İstanbul Barosu üyesi Avukat Zeycan Balcı’nın, 30 Mart 2016 tarihinde, Çağlayan Adliyesi önünde avukatların yargılandığı bir duruşmanın ardından yapılan basın açıklaması esnasında çevik kuvvet polisi tarafından tekmelenerek belinin kırılması ve yüzde 24,2 oranında malul kalmasına neden olan eyleme ilişkin davanın karar duruşması dün, İstanbul 22. Asliye Ceza Mahkemesi’nde görüldü.

Önceki duruşmalarda dile getirilen katılma taleplerinin reddine rağmen; Türkiye Barolar Birliği (TBB), Barolar ve avukatların her aşamasını yakından takip ettiği davanın karar duruşmasına TBB adına Av. Gürkan Altun ile Avukat Hakları Merkezi Yürütme Kurulu Üyesi Av. Abdullah Onur Eyüboğlu katıldı.

Av. Zeycan Balcı’nın avukatlarının esas hakkında iddialarını sunduğu duruşmada mahkeme, sanığın yaralama suçundan sabit bulunan eylemi nedeniyle 1 yıl 11 ay 12 gün hapis cezası ile cezalandırılmasına ve sanık hakkında verilen hükmün açıklanmasının geri bırakılmasına karar verdi.

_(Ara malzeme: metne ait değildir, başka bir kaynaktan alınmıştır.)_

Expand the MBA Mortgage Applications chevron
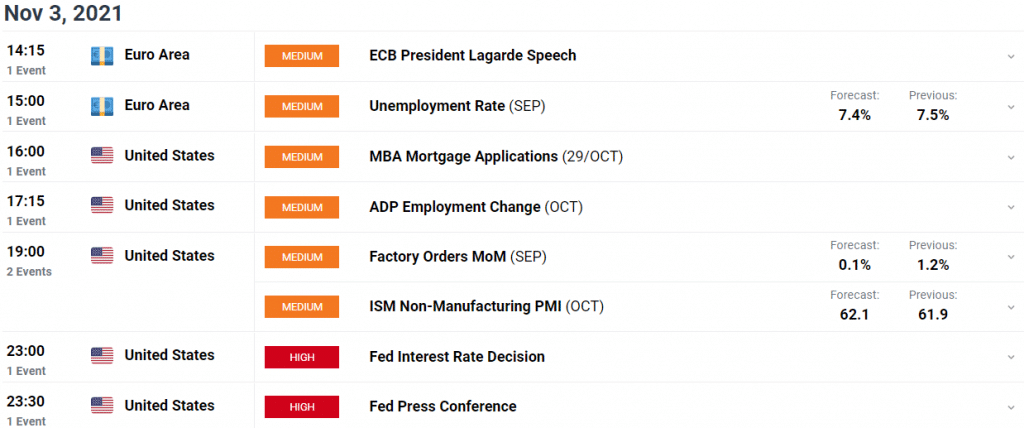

Duruşmada Çanakkale Barosu Başkanı Av. Hande Keskin, Tekirdağ Barosu Başkanı Av. Egemen Gürcün, Antalya Barosu Başkan yardımcısı Av. Mehmet Fettahoğlu, Bursa Barosu Başkan yardımcısı Av. Aslı Evke Yetkin ve İnsan Hakları Merkezi Başkanı Av. Kemal Özgür Yetkin, Ankara Barosu Yönetim Kurulu Üyesi Av. Zeynep Tepegöz ve TODAM üyesi Av. Abdullah İkbal Aslantaş, İzmir Barosu Yönetim Kurulu Üyesi Av. Şefika Yıldırım Sert, İstanbul Barosu Yönetim Kurulu üyeleri Av. Bahar Ünlüer Öztürk ve Av. Hüseyin Köprülü ve İstanbul Barosu Avukat Hakları Merkezi üyeleri ile hukuk örgütleri hazır bulundu. 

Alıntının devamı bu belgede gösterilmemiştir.